• Page excerpt:

It is wonderful to hear these authors discuss how they arrive at an "idea" that they feel needs to be expanded and the difficulties sorting thru all the information and mistakes in that information.
This is valuable stuff.
I'm not as negative about how the Civil War is taught in public schools, unfortunately every high school cannot have a Priest in the faculty and, like most teachers on any subject, secondary educators have a lot of ground to cover in one hour a day, five days a week for a semester and if their knowledge and insight into this particular era is woeful then that is the nature of how most subjects from math to cursive writing probably has to be presented. The best we can hope is that these burdened teachers create a small spark in some students so that they can grow up to and into being the kind of Civil War nerds you and I are. That's enough for me because I know that time and the future waits for no nerd--we, most of us, have much to do besides doing a nose dive into CW history--we have to also know enough other basic "stuff" to survive and hopefully thrive on doing other tasks.
In any case, it was a pleasure to hear these fellows discuss the problems with research and errors on a subject I love--makes me want to flip back to the endnotes more often and "ibid" my way back to the original source. So now I can spend even more time enjoying my particular perversion!!!!!! Oh my, more tests to my eyesight and patience--just the sort of trial I needed in my dotage.

• Exercise requirements:
1. Reproduce a passage from the comment on Civil War research, beginning at the words "It is wonderful" and stopping after the words "is valuable stuff.".
2. Summarize the comment on Civil War research in two sentences.
3. Answer these questions about the comment on Civil War research:
(a) How much time does the writer say secondary educators have to cover a subject?
(b) What does the discussion make the writer want to flip back to more often?
(c) What does the writer hope burdened teachers create in some students?

• Source data:
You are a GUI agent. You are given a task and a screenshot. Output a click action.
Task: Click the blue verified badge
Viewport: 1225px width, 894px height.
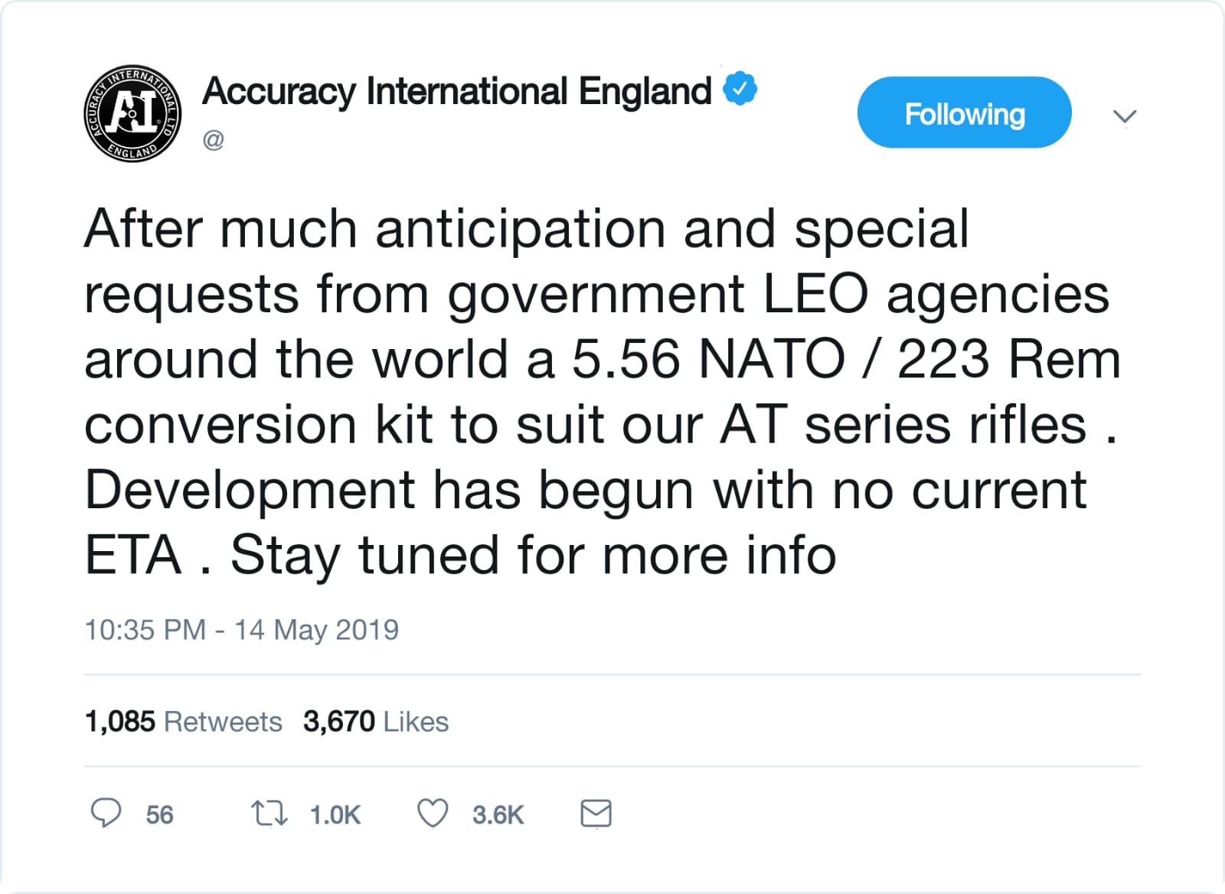(x=740, y=90)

• Solutions in order:
1.
It is wonderful to hear these authors discuss how they arrive at an "idea" that they feel needs to be expanded and the difficulties sorting thru all the information and mistakes in that information.
This is valuable stuff.

2. The writer enjoyed hearing authors discuss how they arrive at ideas and sort through research containing errors, and says it creates a wish to flip back to endnotes and trace original sources more often. The writer is not as negative about how the Civil War is taught in public schools, since teachers have a lot of ground to cover, and hopes they spark some students to grow into Civil War nerds.

3.
(a) One hour a day, five days a week, for a semester.
(b) The endnotes.
(c) A small spark.